- Required work: Quote all of the entries below verbatim, from the first to the last.

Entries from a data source

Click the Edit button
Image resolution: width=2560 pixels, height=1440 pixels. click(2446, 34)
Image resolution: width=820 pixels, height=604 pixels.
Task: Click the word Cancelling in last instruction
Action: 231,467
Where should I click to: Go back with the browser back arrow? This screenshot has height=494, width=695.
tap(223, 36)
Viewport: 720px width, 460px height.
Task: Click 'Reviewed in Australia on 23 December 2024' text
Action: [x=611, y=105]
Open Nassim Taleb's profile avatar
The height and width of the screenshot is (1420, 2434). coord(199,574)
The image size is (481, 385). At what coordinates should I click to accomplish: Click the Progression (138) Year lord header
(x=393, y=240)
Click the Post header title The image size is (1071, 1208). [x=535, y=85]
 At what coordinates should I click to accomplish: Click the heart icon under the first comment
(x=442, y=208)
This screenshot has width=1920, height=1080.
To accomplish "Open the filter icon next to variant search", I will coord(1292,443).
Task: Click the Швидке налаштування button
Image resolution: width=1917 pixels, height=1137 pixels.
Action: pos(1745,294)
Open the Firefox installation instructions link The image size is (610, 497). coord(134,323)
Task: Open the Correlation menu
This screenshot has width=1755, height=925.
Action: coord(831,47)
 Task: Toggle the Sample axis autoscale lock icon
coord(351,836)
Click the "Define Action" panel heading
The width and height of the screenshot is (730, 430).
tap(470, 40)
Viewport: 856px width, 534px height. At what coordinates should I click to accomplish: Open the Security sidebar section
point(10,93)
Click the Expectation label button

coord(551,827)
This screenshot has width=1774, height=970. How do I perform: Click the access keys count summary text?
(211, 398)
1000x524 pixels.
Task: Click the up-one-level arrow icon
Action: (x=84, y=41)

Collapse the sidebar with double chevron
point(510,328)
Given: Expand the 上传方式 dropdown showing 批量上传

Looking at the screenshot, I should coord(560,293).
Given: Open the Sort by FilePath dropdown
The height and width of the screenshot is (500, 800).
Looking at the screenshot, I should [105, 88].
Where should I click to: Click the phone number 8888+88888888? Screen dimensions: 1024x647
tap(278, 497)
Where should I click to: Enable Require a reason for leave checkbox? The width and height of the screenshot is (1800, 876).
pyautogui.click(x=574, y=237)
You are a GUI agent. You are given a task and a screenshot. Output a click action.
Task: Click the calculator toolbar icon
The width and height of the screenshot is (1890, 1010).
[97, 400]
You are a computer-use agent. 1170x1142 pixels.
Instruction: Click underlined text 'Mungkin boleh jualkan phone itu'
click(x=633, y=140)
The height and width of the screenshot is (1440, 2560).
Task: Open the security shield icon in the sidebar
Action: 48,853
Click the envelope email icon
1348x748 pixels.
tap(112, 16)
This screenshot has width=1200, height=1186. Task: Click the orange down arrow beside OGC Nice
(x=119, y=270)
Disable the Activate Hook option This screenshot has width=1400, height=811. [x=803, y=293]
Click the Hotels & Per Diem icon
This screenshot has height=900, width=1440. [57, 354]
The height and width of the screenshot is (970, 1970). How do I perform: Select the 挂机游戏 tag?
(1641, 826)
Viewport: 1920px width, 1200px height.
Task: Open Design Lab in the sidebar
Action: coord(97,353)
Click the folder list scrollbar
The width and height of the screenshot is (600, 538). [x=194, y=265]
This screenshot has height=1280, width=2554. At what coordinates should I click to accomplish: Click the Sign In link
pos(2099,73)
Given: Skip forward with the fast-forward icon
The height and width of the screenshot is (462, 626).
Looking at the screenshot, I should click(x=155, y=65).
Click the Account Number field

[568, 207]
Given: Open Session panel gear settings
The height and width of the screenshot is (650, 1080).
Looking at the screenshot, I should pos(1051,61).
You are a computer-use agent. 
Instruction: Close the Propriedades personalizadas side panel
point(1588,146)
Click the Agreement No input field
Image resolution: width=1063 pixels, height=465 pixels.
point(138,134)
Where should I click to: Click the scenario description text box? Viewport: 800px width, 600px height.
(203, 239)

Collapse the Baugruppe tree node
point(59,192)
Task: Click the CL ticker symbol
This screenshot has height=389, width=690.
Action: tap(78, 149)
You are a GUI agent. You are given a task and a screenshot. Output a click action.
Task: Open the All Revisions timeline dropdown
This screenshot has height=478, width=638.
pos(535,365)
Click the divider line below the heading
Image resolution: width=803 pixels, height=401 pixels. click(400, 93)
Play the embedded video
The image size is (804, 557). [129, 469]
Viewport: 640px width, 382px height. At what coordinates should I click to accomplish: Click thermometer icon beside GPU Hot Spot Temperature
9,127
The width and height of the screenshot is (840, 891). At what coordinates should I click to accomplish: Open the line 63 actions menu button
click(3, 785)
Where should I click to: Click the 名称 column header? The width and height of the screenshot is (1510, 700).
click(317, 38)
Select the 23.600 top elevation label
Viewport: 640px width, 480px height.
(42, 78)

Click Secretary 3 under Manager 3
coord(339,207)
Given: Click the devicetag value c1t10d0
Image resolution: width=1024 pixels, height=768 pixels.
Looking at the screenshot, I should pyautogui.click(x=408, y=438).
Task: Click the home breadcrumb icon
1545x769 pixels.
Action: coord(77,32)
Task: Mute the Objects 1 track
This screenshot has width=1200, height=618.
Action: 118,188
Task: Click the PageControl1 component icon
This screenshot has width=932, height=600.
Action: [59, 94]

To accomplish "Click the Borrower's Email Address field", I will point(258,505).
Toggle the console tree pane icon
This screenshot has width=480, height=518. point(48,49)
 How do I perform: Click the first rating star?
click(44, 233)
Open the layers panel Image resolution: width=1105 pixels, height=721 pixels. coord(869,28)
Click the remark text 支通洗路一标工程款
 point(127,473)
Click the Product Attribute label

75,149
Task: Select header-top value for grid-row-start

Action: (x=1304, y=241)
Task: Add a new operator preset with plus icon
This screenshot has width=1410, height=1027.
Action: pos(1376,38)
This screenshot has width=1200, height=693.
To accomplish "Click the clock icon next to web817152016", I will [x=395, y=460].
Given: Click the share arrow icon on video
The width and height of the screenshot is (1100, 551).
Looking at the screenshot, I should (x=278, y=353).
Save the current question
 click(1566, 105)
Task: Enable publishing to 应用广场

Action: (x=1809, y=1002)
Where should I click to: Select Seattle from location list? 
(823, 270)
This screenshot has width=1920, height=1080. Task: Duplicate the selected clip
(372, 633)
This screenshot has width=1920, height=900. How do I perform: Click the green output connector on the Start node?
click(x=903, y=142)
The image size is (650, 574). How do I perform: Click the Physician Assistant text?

- Answer:
Click the Edit button
Image resolution: width=2560 pixels, height=1440 pixels. click(2446, 34)
Image resolution: width=820 pixels, height=604 pixels.
Task: Click the word Cancelling in last instruction
Action: 231,467
Where should I click to: Go back with the browser back arrow? This screenshot has height=494, width=695.
tap(223, 36)
Viewport: 720px width, 460px height.
Task: Click 'Reviewed in Australia on 23 December 2024' text
Action: [x=611, y=105]
Open Nassim Taleb's profile avatar
The height and width of the screenshot is (1420, 2434). coord(199,574)
The image size is (481, 385). At what coordinates should I click to accomplish: Click the Progression (138) Year lord header
(x=393, y=240)
Click the Post header title The image size is (1071, 1208). [x=535, y=85]
 At what coordinates should I click to accomplish: Click the heart icon under the first comment
(x=442, y=208)
This screenshot has width=1920, height=1080.
To accomplish "Open the filter icon next to variant search", I will coord(1292,443).
Task: Click the Швидке налаштування button
Image resolution: width=1917 pixels, height=1137 pixels.
Action: pos(1745,294)
Open the Firefox installation instructions link The image size is (610, 497). coord(134,323)
Task: Open the Correlation menu
This screenshot has width=1755, height=925.
Action: coord(831,47)
 Task: Toggle the Sample axis autoscale lock icon
coord(351,836)
Click the "Define Action" panel heading
The width and height of the screenshot is (730, 430).
tap(470, 40)
Viewport: 856px width, 534px height. At what coordinates should I click to accomplish: Open the Security sidebar section
point(10,93)
Click the Expectation label button

coord(551,827)
This screenshot has width=1774, height=970. How do I perform: Click the access keys count summary text?
(211, 398)
1000x524 pixels.
Task: Click the up-one-level arrow icon
Action: (x=84, y=41)

Collapse the sidebar with double chevron
point(510,328)
Given: Expand the 上传方式 dropdown showing 批量上传

Looking at the screenshot, I should coord(560,293).
Given: Open the Sort by FilePath dropdown
The height and width of the screenshot is (500, 800).
Looking at the screenshot, I should [105, 88].
Where should I click to: Click the phone number 8888+88888888? Screen dimensions: 1024x647
tap(278, 497)
Where should I click to: Enable Require a reason for leave checkbox? The width and height of the screenshot is (1800, 876).
pyautogui.click(x=574, y=237)
You are a GUI agent. You are given a task and a screenshot. Output a click action.
Task: Click the calculator toolbar icon
The width and height of the screenshot is (1890, 1010).
[97, 400]
You are a computer-use agent. 1170x1142 pixels.
Instruction: Click underlined text 'Mungkin boleh jualkan phone itu'
click(x=633, y=140)
The height and width of the screenshot is (1440, 2560).
Task: Open the security shield icon in the sidebar
Action: 48,853
Click the envelope email icon
1348x748 pixels.
tap(112, 16)
This screenshot has width=1200, height=1186. Task: Click the orange down arrow beside OGC Nice
(x=119, y=270)
Disable the Activate Hook option This screenshot has width=1400, height=811. [x=803, y=293]
Click the Hotels & Per Diem icon
This screenshot has height=900, width=1440. [57, 354]
The height and width of the screenshot is (970, 1970). How do I perform: Select the 挂机游戏 tag?
(1641, 826)
Viewport: 1920px width, 1200px height.
Task: Open Design Lab in the sidebar
Action: coord(97,353)
Click the folder list scrollbar
The width and height of the screenshot is (600, 538). [x=194, y=265]
This screenshot has height=1280, width=2554. At what coordinates should I click to accomplish: Click the Sign In link
pos(2099,73)
Given: Skip forward with the fast-forward icon
The height and width of the screenshot is (462, 626).
Looking at the screenshot, I should click(x=155, y=65).
Click the Account Number field

[568, 207]
Given: Open Session panel gear settings
The height and width of the screenshot is (650, 1080).
Looking at the screenshot, I should pos(1051,61).
You are a computer-use agent. 
Instruction: Close the Propriedades personalizadas side panel
point(1588,146)
Click the Agreement No input field
Image resolution: width=1063 pixels, height=465 pixels.
point(138,134)
Where should I click to: Click the scenario description text box? Viewport: 800px width, 600px height.
(203, 239)

Collapse the Baugruppe tree node
point(59,192)
Task: Click the CL ticker symbol
This screenshot has height=389, width=690.
Action: tap(78, 149)
You are a GUI agent. You are given a task and a screenshot. Output a click action.
Task: Open the All Revisions timeline dropdown
This screenshot has height=478, width=638.
pos(535,365)
Click the divider line below the heading
Image resolution: width=803 pixels, height=401 pixels. click(400, 93)
Play the embedded video
The image size is (804, 557). [129, 469]
Viewport: 640px width, 382px height. At what coordinates should I click to accomplish: Click thermometer icon beside GPU Hot Spot Temperature
9,127
The width and height of the screenshot is (840, 891). At what coordinates should I click to accomplish: Open the line 63 actions menu button
click(3, 785)
Where should I click to: Click the 名称 column header? The width and height of the screenshot is (1510, 700).
click(317, 38)
Select the 23.600 top elevation label
Viewport: 640px width, 480px height.
(42, 78)

Click Secretary 3 under Manager 3
coord(339,207)
Given: Click the devicetag value c1t10d0
Image resolution: width=1024 pixels, height=768 pixels.
Looking at the screenshot, I should pyautogui.click(x=408, y=438).
Task: Click the home breadcrumb icon
1545x769 pixels.
Action: coord(77,32)
Task: Mute the Objects 1 track
This screenshot has width=1200, height=618.
Action: 118,188
Task: Click the PageControl1 component icon
This screenshot has width=932, height=600.
Action: [59, 94]

To accomplish "Click the Borrower's Email Address field", I will point(258,505).
Toggle the console tree pane icon
This screenshot has width=480, height=518. point(48,49)
 How do I perform: Click the first rating star?
click(44, 233)
Open the layers panel Image resolution: width=1105 pixels, height=721 pixels. coord(869,28)
Click the remark text 支通洗路一标工程款
 point(127,473)
Click the Product Attribute label

75,149
Task: Select header-top value for grid-row-start

Action: (x=1304, y=241)
Task: Add a new operator preset with plus icon
This screenshot has width=1410, height=1027.
Action: pos(1376,38)
This screenshot has width=1200, height=693.
To accomplish "Click the clock icon next to web817152016", I will [x=395, y=460].
Given: Click the share arrow icon on video
The width and height of the screenshot is (1100, 551).
Looking at the screenshot, I should (x=278, y=353).
Save the current question
 click(1566, 105)
Task: Enable publishing to 应用广场

Action: (x=1809, y=1002)
Where should I click to: Select Seattle from location list? 
(823, 270)
This screenshot has width=1920, height=1080. Task: Duplicate the selected clip
(372, 633)
This screenshot has width=1920, height=900. How do I perform: Click the green output connector on the Start node?
click(x=903, y=142)
The image size is (650, 574). How do I perform: Click the Physician Assistant text?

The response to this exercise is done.